Pewnego dnia umawia się ze swoim synem w knajpie. Cieszy go kontakt ze strony Piotrka, ponieważ nie mieli do tej pory zbyt wielu szans na rozmowę od dłuższego czasu, ale ta konwersacja nie przebiega w miłej atmosferze. Następnego dnia Marcin budzi się w zupełnie nowej rzeczywistości: jego syn zaginął. Z poprzedniego wieczoru pamięta niewiele, ale usilnie stara się wydobyć z zakamarków pamięci szczątki informacji, które pozwolą mu odnaleźć syna. Im więcej odkrywa i dowiaduje się, tym ciemniejsze chmury gromadzą się nad losem chłopaka. Mógł zostać napadnięty i porwany. To wprowadza jeszcze więcej nerwowości w działania Marcina, który wie, że liczy się każda godzina, minuta. Nie pomagają mu demony przeszłości, które co rusz wracają.
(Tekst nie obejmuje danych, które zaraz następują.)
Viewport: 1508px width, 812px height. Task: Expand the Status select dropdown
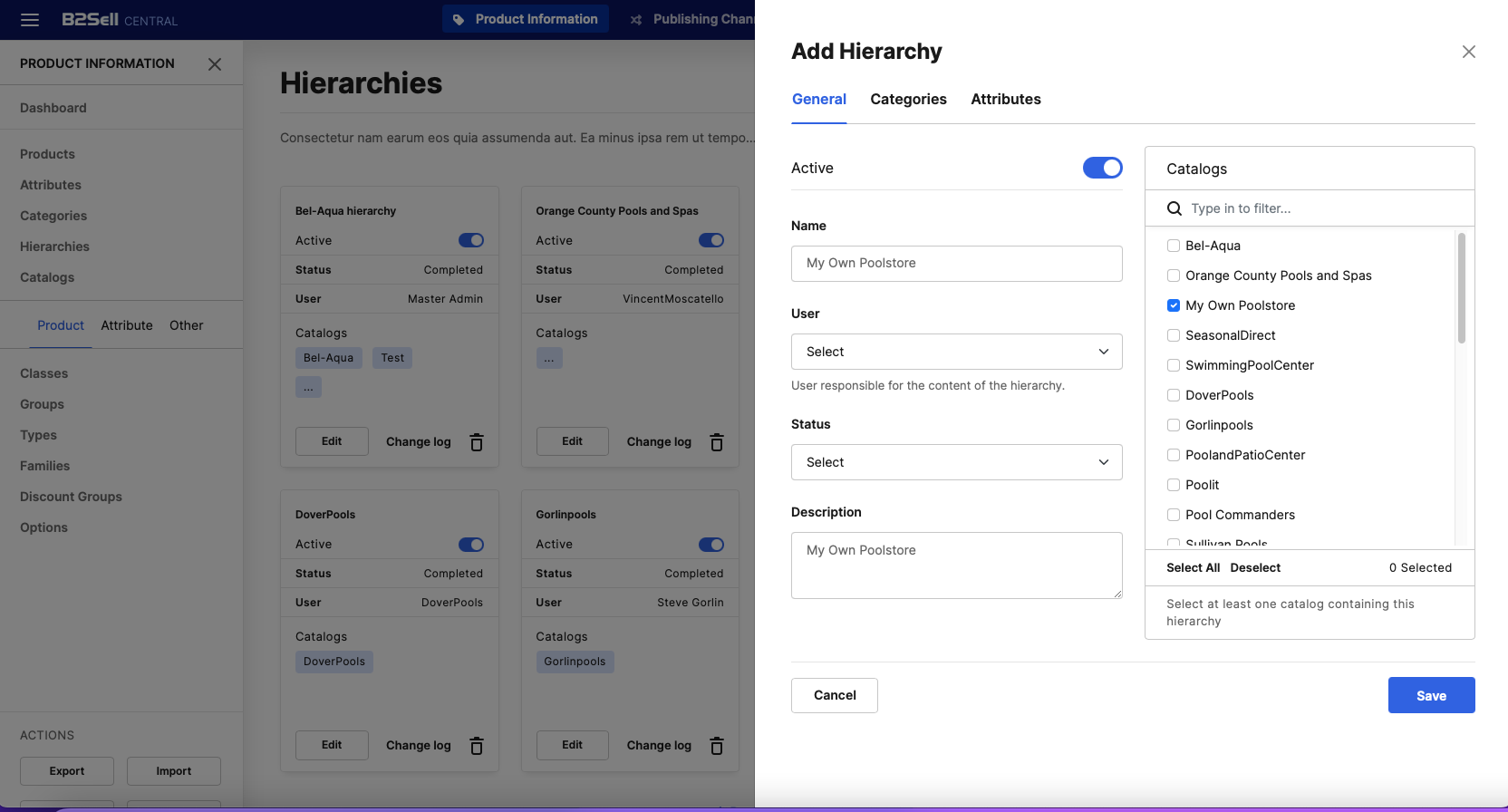(956, 462)
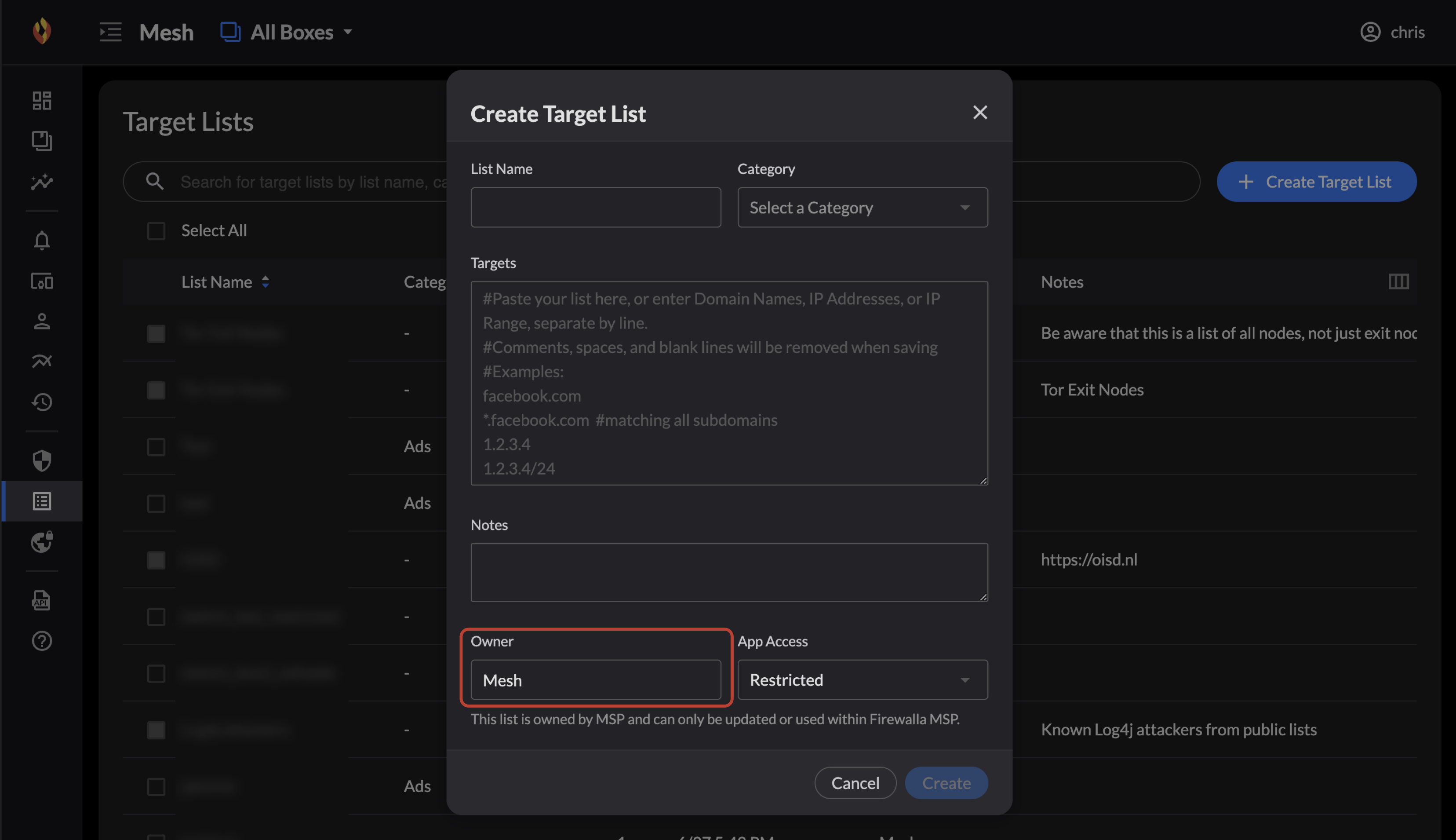The width and height of the screenshot is (1456, 840).
Task: Open the shield rules icon in the sidebar
Action: pos(41,460)
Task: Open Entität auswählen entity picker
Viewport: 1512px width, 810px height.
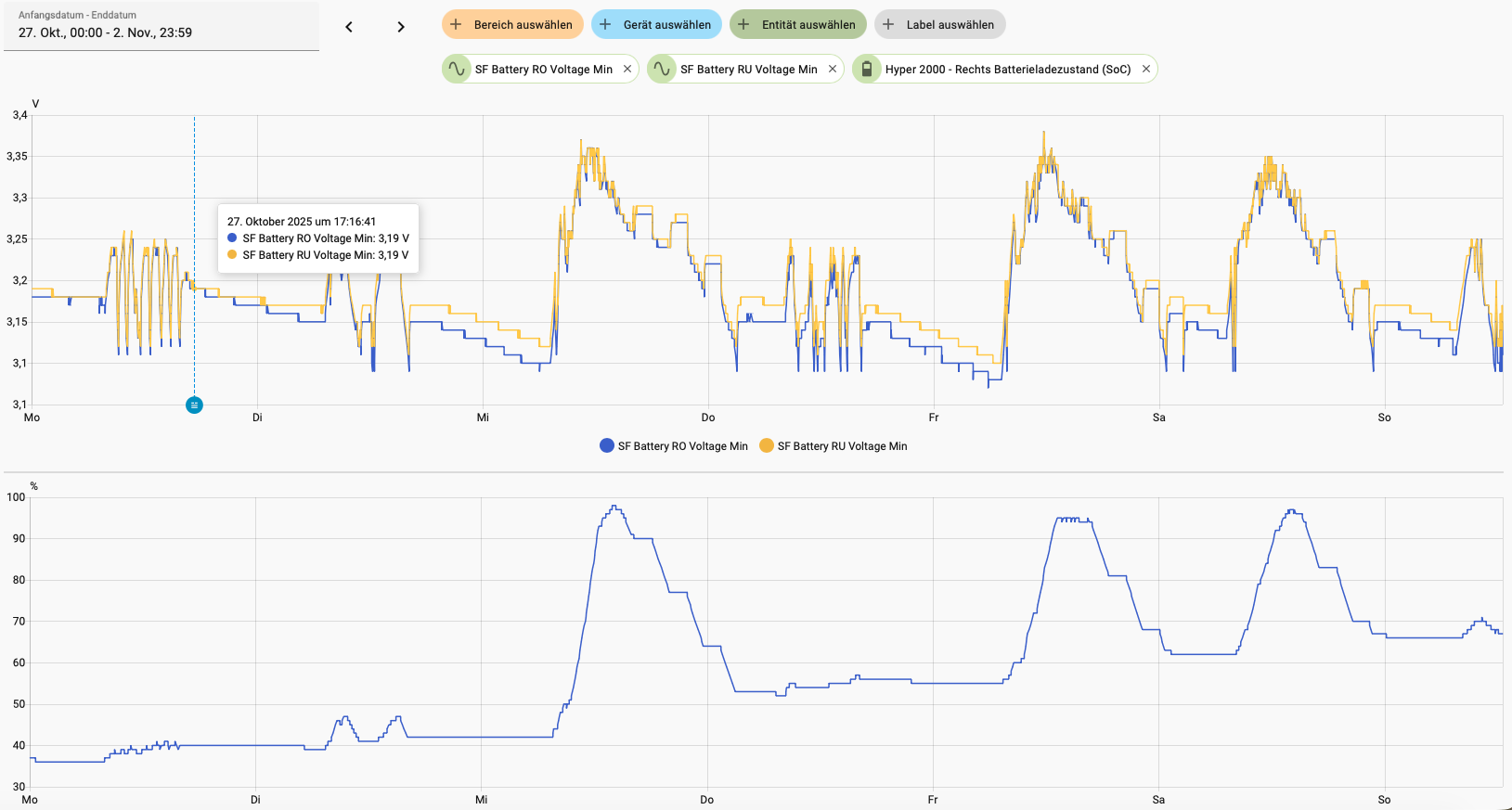Action: (x=808, y=25)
Serial podzielono na pięć odcinków po około 50 minut i jest to w zupełności wystarczający czas trwania dla tej historii. Po obejrzeniu całości nie ma się wrażenia, że niepotrzebnie skrócono lub rozwleczono którekolwiek fragmenty fabuły. Odpowiednią ilość czasu poświęcono retrospekcjom i poszczególnym postaciom, ale filarem całości pozostaje oczywiście Marcin Kania, któremu wyjątkowości nadaje Arkadiusz Jakubik. Wszyscy wiemy, jakie są typowe zachowania dla osób po spożyciu dużej ilości alkoholu, ale pokazanie tego przed kamerą w całkowicie wiarygodny sposób wcale nie jest takie łatwe, nawet jeśli niektórzy potrafią z tego dobrze żartować.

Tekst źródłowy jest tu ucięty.